Exercise requirements -> Go to the line that includes "1560x688 pixels." and retype it, then every line after it to the end of the data, adding nothing.

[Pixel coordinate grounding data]
-- -- --
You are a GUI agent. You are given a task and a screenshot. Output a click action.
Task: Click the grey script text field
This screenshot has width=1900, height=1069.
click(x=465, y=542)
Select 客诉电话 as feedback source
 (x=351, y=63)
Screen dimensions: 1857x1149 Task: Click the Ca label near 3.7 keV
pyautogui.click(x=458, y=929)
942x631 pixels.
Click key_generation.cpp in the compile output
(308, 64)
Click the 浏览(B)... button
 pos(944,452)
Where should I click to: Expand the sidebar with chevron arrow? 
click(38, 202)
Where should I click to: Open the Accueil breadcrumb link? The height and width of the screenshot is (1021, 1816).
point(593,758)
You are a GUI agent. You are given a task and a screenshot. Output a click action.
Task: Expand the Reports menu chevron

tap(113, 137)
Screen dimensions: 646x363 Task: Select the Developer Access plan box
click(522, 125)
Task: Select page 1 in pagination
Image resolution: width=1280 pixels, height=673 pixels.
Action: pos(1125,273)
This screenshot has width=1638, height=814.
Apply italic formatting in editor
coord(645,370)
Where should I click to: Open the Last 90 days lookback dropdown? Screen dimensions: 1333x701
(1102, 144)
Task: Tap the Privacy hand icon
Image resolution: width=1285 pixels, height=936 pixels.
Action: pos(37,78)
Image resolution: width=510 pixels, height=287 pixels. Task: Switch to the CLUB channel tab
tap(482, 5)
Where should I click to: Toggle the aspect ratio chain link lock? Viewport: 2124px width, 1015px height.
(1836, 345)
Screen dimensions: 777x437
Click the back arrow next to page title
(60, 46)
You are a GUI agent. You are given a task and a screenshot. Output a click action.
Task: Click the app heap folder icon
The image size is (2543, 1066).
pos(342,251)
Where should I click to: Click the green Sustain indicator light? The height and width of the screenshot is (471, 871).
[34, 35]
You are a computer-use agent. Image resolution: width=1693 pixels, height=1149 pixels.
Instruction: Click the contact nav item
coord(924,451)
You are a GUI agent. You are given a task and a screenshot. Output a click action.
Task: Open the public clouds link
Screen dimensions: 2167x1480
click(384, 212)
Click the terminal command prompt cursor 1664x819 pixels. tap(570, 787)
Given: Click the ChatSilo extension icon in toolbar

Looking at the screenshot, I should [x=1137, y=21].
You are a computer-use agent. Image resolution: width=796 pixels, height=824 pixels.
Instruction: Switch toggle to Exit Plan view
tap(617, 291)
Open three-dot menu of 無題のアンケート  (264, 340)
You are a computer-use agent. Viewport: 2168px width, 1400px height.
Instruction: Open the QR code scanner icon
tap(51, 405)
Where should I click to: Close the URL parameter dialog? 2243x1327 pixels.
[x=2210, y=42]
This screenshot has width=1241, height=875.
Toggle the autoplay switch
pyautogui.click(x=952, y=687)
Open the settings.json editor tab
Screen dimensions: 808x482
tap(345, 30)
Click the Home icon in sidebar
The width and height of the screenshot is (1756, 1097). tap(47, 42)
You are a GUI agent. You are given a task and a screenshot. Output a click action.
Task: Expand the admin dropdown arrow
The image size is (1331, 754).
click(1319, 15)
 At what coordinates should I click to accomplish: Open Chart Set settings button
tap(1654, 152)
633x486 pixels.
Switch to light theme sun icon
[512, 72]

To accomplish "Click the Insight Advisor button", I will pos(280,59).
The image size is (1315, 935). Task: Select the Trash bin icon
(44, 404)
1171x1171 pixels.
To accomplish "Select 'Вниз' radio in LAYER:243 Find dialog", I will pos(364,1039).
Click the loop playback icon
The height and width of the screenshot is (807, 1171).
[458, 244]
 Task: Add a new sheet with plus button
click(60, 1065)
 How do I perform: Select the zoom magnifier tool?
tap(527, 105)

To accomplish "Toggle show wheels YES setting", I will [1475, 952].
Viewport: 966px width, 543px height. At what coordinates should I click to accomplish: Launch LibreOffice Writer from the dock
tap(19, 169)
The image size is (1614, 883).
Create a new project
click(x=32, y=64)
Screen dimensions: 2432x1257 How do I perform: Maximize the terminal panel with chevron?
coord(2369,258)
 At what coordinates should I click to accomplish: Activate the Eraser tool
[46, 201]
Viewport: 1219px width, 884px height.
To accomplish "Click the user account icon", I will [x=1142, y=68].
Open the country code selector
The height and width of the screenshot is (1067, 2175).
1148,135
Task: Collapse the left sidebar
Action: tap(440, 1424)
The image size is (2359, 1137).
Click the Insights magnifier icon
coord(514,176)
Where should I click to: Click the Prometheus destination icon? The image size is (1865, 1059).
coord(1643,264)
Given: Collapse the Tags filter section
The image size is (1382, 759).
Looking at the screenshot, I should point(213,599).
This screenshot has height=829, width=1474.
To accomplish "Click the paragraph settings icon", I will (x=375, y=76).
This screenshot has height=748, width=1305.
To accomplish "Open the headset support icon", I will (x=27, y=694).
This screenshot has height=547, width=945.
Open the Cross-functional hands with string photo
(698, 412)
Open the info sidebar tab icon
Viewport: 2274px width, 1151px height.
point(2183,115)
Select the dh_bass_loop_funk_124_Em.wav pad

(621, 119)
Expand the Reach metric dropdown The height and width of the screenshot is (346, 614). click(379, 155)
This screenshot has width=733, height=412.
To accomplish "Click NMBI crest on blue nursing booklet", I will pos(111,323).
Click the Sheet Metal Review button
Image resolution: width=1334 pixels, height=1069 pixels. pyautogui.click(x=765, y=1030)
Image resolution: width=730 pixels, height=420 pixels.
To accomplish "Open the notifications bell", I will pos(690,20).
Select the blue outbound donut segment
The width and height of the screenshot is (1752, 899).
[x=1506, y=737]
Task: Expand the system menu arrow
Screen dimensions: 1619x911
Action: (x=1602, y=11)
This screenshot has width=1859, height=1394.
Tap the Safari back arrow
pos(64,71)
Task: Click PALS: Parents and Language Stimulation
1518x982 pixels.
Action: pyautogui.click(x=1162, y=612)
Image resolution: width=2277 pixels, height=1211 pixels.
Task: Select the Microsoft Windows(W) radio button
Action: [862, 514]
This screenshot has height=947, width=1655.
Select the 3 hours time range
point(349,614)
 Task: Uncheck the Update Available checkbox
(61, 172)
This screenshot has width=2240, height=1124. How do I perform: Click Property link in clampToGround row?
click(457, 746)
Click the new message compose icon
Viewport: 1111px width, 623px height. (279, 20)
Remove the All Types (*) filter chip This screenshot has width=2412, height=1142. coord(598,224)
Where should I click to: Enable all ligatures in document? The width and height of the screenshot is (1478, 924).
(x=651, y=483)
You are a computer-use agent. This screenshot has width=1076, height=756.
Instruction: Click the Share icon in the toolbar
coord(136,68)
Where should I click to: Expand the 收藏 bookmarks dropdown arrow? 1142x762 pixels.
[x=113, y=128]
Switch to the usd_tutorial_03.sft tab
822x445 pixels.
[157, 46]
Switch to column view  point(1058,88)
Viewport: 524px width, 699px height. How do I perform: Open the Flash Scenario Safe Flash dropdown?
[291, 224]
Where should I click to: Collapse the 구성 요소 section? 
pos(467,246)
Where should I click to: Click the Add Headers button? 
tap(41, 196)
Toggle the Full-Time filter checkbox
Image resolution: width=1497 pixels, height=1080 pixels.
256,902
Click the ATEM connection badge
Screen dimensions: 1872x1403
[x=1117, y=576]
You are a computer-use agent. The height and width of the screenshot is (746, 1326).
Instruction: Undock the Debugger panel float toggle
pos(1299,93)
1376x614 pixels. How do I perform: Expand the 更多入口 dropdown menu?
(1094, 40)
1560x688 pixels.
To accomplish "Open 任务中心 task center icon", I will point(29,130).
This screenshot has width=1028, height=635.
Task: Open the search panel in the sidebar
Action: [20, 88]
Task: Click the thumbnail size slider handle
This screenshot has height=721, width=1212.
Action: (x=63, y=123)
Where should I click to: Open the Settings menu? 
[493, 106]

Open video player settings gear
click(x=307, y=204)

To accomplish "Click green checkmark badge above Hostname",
-- -- --
Output ->
1560x688 pixels.
To accomplish "Open 任务中心 task center icon", I will point(29,130).
This screenshot has width=1028, height=635.
Task: Open the search panel in the sidebar
Action: [20, 88]
Task: Click the thumbnail size slider handle
This screenshot has height=721, width=1212.
Action: (x=63, y=123)
Where should I click to: Open the Settings menu? 
[493, 106]

Open video player settings gear
click(x=307, y=204)

To accomplish "Click green checkmark badge above Hostname",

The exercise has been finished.